Mucho más grave y definitorio que un bichito es el profundo cambio operado en la Iglesia Católica que sí puede provocar modificaciones mucho mayores y radicales.
Lo que está sucediendo en Alemania, a mi entender, no es más que el epifenómeno de lo que sucede en lo profundo de toda la Iglesia, y las afirmaciones que los alemanes están declamando abiertamente, las firmarían en lo profundo de su corazón una buena mayoría de obispos, sacerdotes y fieles. Una larga entrevista concedida por el cardenal Müller, en la que describe la situación de Alemania, sirve para demostrar el fenómeno del que hablo. Estamos frente a una iglesia, también en Argentina, España y todo el mundo, que ha renunciado a la pretensión de verdad y de ser la única que posee la verdad de la revelación, y que tiene muchísimo cuidado en no presentarse con esos títulos, no sea que la apedreen en las plazas públicas de los medios de comunicación. La Iglesia, en la práctica, se ha reducido a la ética social y al sentimentalismo religioso, y la única legitimidad que acepta es la que proviene del interior de cada católico (¿por qué un sacerdote va a negar la comunión a un adúltero si él, en su interior, se sabe justificado en su proceder?). Una iglesia de este tipo está condenada a la irrelevancia social, y es lo que está sucediendo. Bouyer, hace varias décadas, se reía con sorna de los católicos que corrían a estrecharse en abrazos con los enemigos de la fe, protestando su modernidad, amplitud de miras y fraternidades universales, y lo único que conseguían era la burla y el desprecio, la misma burla y desprecio que recibe hoy el papa Francisco y otros personajes eclesiásticos por el estilo.
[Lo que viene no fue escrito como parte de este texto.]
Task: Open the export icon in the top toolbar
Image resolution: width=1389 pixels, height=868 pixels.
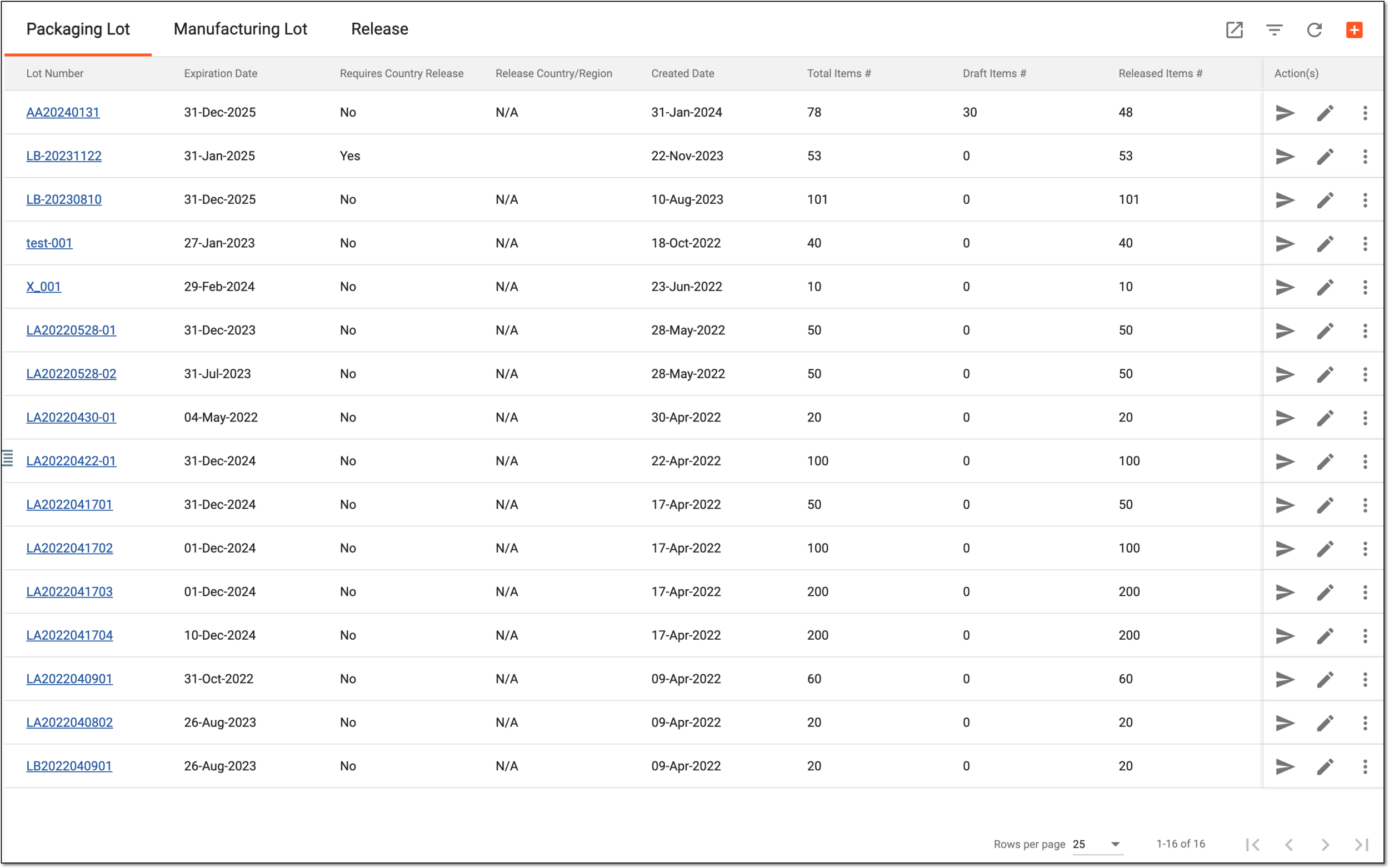Action: 1234,30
En pocas décadas, la Iglesia Católica ha dejado de ser y de proclamarse una religión sobrenatural para convertirse en una religión civil, que ha negociado todo en aras de conseguir la aceptación del mundo. Cuando un Papa da la comunión públicamente a un protestante —lo mismo que harán abiertamente los alemanes en pocos días—, está cuestionando la necesidad de la gracia; cuando se besa, reza y firma acuerdos con un musulmán, está despreciando la fe en el Dios Trino y en la divinidad de Jesucristo. Y esto que ha hecho últimamente Francisco, y que con variantes no muy pronunciadas también habían hecho Pablo VI y Juan Pablo II, ambos aparentemente santos, es compartido sin cuestionamientos por la inmensa mayoría del clero y de los fieles. Estamos frente a una iglesia diluida, la sal que perdió su sabor y que ya no sirve más que para ser arrojada al camino y pisada por los viandantes (Mt. 5,13).
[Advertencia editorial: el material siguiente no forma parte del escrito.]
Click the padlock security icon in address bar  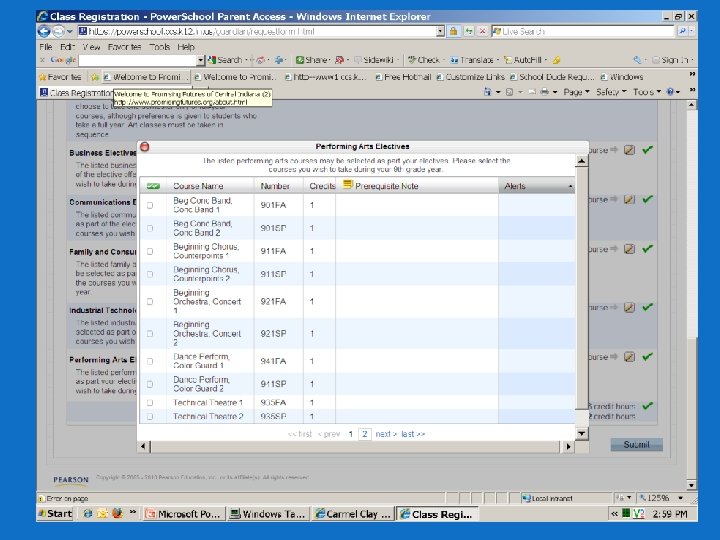[453, 31]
Con la llegada de Bergoglio al solio de Pedro, se impuso de un modo magisterial —y destaco este carácter afirmado por el mismo pontífice— un principio que el marxismo y toda la progresía había usado a mansalva en las últimas décadas: la realidad se impone y los principios deben ceder frente a ella. Es este el nuevo superdogma. El ideal es el celibato sacerdotal, la castidad matrimonial y la continencia en los jóvenes, pero la realidad es que los sacerdotes quiebran frecuentemente sus votos, y la castidad es poco y nada observada en los otros estados de vida. Por tanto, esta “realidad de la vida” debe imponerse a los principios, los que deberán ceder sus pretensiones. En el mejor de los casos, quedarán como ideales a los que cada cual se acercará en la medida de sus posibilidades. Es esta la nueva moral católica y la teología moral que se enseña en la mayoría de los seminarios católicos. Y es, en el fondo, una renuncia a la fe en Jesucristo. Él es el liberador del pecado, de la muerte y del demonio. Él no respondió a la “realidad de la vida” del divorcio, que era común en su tiempo, o a la envidia de los fariseos, o a la violencia de los romanos, con el conformismo, ni les sugirió discernimientos, ni pretendió un “cambio de paradigma” de la fe de Israel. San Pablo no se detuvo a respetar los “proyectos de vida en común trazado por dos personas del mismo sexo adultas en la fe” sino que espetó en alta voz: “No os dejéis engañar: ni los inmorales, ni los idólatras, ni los adúlteros, ni los afeminados, ni los homosexuales heredarán el Reino de Dios” (I Cor, 6,9).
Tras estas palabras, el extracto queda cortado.